- **TASKS AND EXERCISES**:
- 1) Print, word for word, the part of the climate crisis excerpt that opens with the words containing "The Trump administration" and closes with "global climate crisis.".
- 2) Name every person the climate crisis excerpt identifies by name.

- **EXCERPT**:
A ‘nationally significant’ water shortfall is affecting England, with the problem likely to linger into the autumn, while five areas of the country are presently gripped by drought. At the same time, wildfires ‘ravaging the EU have torched more than 1m hectares this year, marking 2025 as the worst year on record, a full month before the fire season ends.’
The fires in Europe, moreover, though they may be seen as an effect of climate change, are themselves a source of major carbon emissions. The Guardian reports that the ‘destructive blazes have pumped out 37m tonnes of carbon dioxide – about as much as the yearly CO2 emissions of Portugal or Sweden, each home to 10 million people.’
Meanwhile, Canada is experiencing its second-worst wildfire season with the area that has been burned, 7.3 million hectares, some seven times larger than that consumed by the European fires. According to the CBC, this year’s fires have impacted an area that is ‘double the 10-year average for this time of year.’
Catastrophic course
At this point in time, we are in course to surpass the 1.5C mark in the process of global heating. It is abundantly clear, moreover, that the world could no longer escape very major impacts from this development even if a rapid transition to sustainable economic activity were to happen. However, the brutal reality is that we are very far from such a situation and global capitalism is charting an utterly catastrophic course when it comes to global warming and carbon emissions.
The Trump administration in the US is by no means the only culprit, when it comes to compounding the climate crisis, but it is a highly influential player on the world stage and the leading force in promoting outright climate denial at the moment. Indeed, the present US administration is breaking new ground, when it comes to disinformation and the suppression of evidence on the rapidly developing global climate crisis.
On 1 August, an article in the Guardian dealt with the efforts of Trump’s glaringly misnamed Environmental Protection Agency (EPA) to ‘justify a mass rollback of environmental regulations.’ Specifically, the agency seeks to ‘undo the 2009 “endangerment finding”, which allows it to limit planet-heating pollution from cars and trucks, power plants and other industrial sources.’
In a Department of Energy (DOE) report supporting this rollback, Trump’s energy secretary, Chris Wright, baldly asserts that climate ‘is a challenge – not a catastrophe.’ In response to this report, the noted climate scientist Michael Mann observed that its contents are what might be expected ‘if you took a chatbot and you trained it on the top 10 fossil fuel industry-funded climate denier websites.’
From an ecosocialist perspective, the combination of a rapidly intensifying global climate disaster with the extreme recklessness with which the profit needs of fossil-fuel capitalism are being advanced, leads to two conclusions. Firstly, not only is capitalism’s destructive disharmony with the natural world firmly entrenched but we have entered a period in which the catastrophic consequences that flow from this have reached levels that pose a dire threat to billions of people and to human civilisation itself.
Secondly, when we consider the level of global heating that is now underway and the degree to which the world’s oceans are warming and rising, we must also acknowledge that we are past the point of no return when it comes to major climate consequences. This will be a legacy of capitalism that the rational and sustainable socialist society we seek to build will have to contend with and it will not be a small task. To a greater degree than ever, challenging the capitalist system has become a question of our survival.

- **DATA RECORDS**:
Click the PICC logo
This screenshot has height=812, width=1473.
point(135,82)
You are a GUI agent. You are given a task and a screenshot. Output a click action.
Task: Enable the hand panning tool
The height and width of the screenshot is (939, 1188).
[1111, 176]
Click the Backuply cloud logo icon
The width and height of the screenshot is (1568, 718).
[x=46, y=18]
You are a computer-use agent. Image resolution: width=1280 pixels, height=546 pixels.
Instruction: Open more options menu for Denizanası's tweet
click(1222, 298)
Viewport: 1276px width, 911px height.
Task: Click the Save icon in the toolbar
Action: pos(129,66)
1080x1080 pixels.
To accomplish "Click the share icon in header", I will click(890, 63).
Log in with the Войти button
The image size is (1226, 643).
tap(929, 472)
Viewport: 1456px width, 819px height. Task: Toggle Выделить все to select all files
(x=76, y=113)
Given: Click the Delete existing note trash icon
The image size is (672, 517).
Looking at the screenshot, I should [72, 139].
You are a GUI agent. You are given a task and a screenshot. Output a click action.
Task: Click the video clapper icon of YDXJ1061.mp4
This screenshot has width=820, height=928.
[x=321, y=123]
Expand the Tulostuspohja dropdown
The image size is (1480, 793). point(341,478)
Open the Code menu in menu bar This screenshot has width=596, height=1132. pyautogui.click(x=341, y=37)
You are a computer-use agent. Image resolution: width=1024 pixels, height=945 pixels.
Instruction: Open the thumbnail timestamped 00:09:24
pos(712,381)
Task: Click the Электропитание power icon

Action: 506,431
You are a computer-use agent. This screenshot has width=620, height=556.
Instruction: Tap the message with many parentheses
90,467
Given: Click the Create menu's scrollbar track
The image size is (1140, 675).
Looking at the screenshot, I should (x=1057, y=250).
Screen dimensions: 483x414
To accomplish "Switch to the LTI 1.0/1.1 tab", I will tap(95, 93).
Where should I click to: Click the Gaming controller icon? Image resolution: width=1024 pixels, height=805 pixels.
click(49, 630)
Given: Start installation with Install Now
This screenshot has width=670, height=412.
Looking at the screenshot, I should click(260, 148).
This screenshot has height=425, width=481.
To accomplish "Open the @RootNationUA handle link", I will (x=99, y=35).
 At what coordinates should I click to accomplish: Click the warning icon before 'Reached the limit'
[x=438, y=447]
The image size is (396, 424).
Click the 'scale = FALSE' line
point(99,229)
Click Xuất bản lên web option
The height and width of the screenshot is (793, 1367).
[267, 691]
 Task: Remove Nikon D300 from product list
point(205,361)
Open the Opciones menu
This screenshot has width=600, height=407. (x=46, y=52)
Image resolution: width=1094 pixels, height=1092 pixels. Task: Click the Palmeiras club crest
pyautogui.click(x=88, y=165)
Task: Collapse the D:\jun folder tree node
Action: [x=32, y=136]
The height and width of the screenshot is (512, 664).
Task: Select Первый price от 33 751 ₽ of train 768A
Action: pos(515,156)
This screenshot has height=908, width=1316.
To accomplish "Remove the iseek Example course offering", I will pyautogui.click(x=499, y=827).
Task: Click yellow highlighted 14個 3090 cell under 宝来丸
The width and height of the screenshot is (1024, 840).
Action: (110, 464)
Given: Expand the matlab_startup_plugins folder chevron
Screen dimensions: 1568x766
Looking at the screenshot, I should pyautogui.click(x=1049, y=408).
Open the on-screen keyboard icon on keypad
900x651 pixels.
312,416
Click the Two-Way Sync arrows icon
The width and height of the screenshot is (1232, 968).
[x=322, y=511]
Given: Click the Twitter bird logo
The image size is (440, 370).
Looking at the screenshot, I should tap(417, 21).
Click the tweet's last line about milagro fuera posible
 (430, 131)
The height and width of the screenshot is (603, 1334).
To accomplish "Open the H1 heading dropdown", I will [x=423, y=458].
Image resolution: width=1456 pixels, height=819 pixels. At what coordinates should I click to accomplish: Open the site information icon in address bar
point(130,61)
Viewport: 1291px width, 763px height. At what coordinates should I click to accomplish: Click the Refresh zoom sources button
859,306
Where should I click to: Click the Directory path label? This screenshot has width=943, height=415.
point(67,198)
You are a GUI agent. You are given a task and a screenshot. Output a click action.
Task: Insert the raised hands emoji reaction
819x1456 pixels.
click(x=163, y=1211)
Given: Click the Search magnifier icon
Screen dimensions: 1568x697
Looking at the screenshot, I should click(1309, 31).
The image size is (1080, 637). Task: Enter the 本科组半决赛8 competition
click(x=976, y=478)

- **SOLUTION LIST**:
- 1)
The Trump administration in the US is by no means the only culprit, when it comes to compounding the climate crisis, but it is a highly influential player on the world stage and the leading force in promoting outright climate denial at the moment. Indeed, the present US administration is breaking new ground, when it comes to disinformation and the suppression of evidence on the rapidly developing global climate crisis.

- 2)
Trump
Chris Wright
Michael Mann